What is the question? Organize the data appropriately.
Stephen showed a simple example demonstrating that visual perception is not just camera work. Your eyes do NOT work like cameras! The CONTEXT influences our perception; data with poor context is misinterpreted quite easily.
A 2nd example- gradient of fill colors misleads you in bar and line charts. Then showed dots versus dots connected by lines (budget versus actual data.)
A good example showing how it is hard to read more than a few values in the table but easy to compare the two series as lines. With the lines you can see the overall, upward trend in domestic traffic, the lack of trend in international traffic, the seasonality of domestic traffic and the exceptionally low results in international traffic in August.
Some techniques that tools should effortlessly enable include
- add/remove items
- re-express and
- rescaling the data.
Visual analysis at the speed of thought
See-> Think -> Modify iteration again See -> Think -> Modify and so on- the flow of thinking that leads new discovery and insights.
To achieve this we must eliminate distraction and augment our limited working memory.
An example for the University of British Columbia Visual Cognition Lab- we are easily distracted! Too much noise exists in our world of visual analysis due to poor software design.
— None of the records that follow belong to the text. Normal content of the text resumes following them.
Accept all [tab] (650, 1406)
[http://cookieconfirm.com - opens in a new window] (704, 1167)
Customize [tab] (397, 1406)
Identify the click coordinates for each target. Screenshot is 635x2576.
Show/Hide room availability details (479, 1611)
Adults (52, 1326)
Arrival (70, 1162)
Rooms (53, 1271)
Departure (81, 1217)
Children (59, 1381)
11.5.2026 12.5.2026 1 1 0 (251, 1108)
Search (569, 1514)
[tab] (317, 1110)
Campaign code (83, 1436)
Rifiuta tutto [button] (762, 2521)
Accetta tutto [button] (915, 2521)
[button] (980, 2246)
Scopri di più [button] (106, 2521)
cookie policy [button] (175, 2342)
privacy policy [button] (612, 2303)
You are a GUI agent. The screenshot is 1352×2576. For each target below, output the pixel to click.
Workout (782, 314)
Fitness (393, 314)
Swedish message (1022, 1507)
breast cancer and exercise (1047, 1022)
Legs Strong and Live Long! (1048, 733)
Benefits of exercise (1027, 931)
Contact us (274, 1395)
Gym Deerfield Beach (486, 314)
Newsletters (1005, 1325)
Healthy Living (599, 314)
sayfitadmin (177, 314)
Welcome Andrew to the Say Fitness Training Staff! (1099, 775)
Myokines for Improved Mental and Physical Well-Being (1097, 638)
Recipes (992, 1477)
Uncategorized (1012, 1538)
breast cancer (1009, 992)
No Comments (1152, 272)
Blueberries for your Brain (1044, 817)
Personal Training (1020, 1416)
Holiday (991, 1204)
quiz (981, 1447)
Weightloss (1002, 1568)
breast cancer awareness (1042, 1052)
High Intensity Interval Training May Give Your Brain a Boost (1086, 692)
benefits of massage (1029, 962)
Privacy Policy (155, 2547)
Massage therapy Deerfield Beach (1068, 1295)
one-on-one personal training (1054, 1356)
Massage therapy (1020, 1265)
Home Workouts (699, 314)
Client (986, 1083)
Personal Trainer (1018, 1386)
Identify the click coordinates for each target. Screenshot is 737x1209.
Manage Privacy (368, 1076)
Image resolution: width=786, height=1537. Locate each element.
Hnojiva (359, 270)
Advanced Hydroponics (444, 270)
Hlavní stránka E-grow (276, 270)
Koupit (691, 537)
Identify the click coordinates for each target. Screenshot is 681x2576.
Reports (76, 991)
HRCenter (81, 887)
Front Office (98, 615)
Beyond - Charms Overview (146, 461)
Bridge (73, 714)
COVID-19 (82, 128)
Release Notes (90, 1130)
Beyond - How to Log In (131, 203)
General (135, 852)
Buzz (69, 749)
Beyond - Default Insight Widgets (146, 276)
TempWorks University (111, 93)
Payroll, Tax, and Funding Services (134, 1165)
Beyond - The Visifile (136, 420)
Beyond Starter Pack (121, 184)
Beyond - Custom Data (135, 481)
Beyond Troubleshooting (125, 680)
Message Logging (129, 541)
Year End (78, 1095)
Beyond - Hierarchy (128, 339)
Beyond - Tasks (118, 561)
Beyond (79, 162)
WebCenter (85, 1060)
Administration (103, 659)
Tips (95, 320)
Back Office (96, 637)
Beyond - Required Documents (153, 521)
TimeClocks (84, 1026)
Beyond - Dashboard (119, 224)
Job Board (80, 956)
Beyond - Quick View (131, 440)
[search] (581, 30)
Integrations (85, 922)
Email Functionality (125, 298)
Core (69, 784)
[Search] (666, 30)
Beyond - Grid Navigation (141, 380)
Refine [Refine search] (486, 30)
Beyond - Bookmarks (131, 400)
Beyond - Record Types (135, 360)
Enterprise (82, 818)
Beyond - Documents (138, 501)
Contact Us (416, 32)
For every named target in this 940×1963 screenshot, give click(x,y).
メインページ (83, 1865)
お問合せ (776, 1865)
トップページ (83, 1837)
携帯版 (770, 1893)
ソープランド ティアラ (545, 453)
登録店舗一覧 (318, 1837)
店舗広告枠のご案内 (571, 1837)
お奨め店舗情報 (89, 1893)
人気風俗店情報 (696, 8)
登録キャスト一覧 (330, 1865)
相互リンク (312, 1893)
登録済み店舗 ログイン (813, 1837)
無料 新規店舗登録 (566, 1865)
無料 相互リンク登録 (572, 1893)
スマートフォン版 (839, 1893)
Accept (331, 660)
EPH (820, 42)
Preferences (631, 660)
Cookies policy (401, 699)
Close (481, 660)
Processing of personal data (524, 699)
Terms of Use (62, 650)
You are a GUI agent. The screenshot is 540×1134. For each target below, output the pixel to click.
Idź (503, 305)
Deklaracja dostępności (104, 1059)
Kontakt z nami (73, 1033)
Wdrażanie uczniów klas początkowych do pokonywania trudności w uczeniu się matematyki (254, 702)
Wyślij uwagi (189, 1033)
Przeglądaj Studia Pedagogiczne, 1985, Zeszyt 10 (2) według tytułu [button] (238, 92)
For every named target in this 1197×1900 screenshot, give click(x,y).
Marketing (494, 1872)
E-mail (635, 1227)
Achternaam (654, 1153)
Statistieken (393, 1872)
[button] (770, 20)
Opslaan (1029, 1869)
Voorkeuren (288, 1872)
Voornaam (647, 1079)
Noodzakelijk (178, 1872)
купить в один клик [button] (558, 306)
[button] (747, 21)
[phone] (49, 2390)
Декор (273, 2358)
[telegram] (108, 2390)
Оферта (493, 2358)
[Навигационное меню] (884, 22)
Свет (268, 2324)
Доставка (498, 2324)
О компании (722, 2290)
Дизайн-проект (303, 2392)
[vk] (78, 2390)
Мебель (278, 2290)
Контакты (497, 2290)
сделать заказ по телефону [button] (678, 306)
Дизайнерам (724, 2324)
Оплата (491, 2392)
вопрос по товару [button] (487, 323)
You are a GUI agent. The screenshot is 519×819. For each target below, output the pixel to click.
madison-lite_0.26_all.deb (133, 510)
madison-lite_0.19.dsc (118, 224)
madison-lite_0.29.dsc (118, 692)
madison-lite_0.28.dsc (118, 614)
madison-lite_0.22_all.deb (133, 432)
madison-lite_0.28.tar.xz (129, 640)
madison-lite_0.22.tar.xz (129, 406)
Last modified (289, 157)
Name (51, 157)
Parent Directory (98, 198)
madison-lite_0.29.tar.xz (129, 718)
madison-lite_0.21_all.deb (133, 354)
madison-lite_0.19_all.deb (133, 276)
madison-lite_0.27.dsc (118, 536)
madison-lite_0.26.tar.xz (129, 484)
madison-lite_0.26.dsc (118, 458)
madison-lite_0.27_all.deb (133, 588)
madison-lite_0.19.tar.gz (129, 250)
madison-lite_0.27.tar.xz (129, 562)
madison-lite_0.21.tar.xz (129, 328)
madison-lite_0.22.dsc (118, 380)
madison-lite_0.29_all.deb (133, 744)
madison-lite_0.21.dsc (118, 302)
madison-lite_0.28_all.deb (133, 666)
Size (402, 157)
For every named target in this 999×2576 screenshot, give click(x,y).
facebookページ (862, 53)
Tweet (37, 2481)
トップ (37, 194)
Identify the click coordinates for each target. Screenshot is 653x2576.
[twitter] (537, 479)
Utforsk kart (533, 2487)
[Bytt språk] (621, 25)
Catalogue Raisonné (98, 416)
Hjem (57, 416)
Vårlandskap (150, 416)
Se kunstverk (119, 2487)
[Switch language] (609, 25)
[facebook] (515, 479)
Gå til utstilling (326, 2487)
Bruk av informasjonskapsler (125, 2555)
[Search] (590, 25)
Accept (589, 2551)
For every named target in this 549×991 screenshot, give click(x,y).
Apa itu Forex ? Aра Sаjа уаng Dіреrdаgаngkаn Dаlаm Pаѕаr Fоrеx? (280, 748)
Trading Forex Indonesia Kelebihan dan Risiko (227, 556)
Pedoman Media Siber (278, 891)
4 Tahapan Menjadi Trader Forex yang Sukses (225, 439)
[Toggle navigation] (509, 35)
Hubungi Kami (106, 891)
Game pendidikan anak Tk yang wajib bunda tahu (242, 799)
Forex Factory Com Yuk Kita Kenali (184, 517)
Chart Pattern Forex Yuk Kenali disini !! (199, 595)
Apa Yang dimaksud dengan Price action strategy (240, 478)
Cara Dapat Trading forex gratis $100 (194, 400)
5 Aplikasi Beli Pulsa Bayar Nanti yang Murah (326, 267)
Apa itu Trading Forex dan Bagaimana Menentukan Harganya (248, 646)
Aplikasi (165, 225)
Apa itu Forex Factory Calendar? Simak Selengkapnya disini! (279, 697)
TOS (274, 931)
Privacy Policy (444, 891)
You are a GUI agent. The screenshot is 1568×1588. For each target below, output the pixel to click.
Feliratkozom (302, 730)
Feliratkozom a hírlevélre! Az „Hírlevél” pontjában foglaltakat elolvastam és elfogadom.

How it works, from the World -> Working memory -> Long-term memory
Imagination can also feed into the working memory
We can only hold so much information in our working memory, 3-4 chunks of information based on extensive research since the 1950’s.
There are visual aids for working memory, so we can quickly see and understand a lot at once to aid our limited working memory. An example,
1 data point = 1 chunk
BUT one line with 24 data points = 1 chunk in working memory, suddenly you can see and easily compare 5 regions across two years instead of 5 regions for one month!
Another example, the story of three blind men and the elephant- tree trunk, snake whipping around, like a huge fan. One felt the leg, the tail and the trunk. They could only see a small amount.
Unfortunately, many data analysts are like the blind men. They have only been trained in a limited, directed way –OR– their tools impede their ability to explore and understand the data!
Where should be headed?
Information -> Knowledge -> Wisdom -> Which leads to a better world and life
Our ultimate goal is not knowledge, but rather wisdom. To make better decisions in the world.
Stephen then closed with a poem by TS Elliott.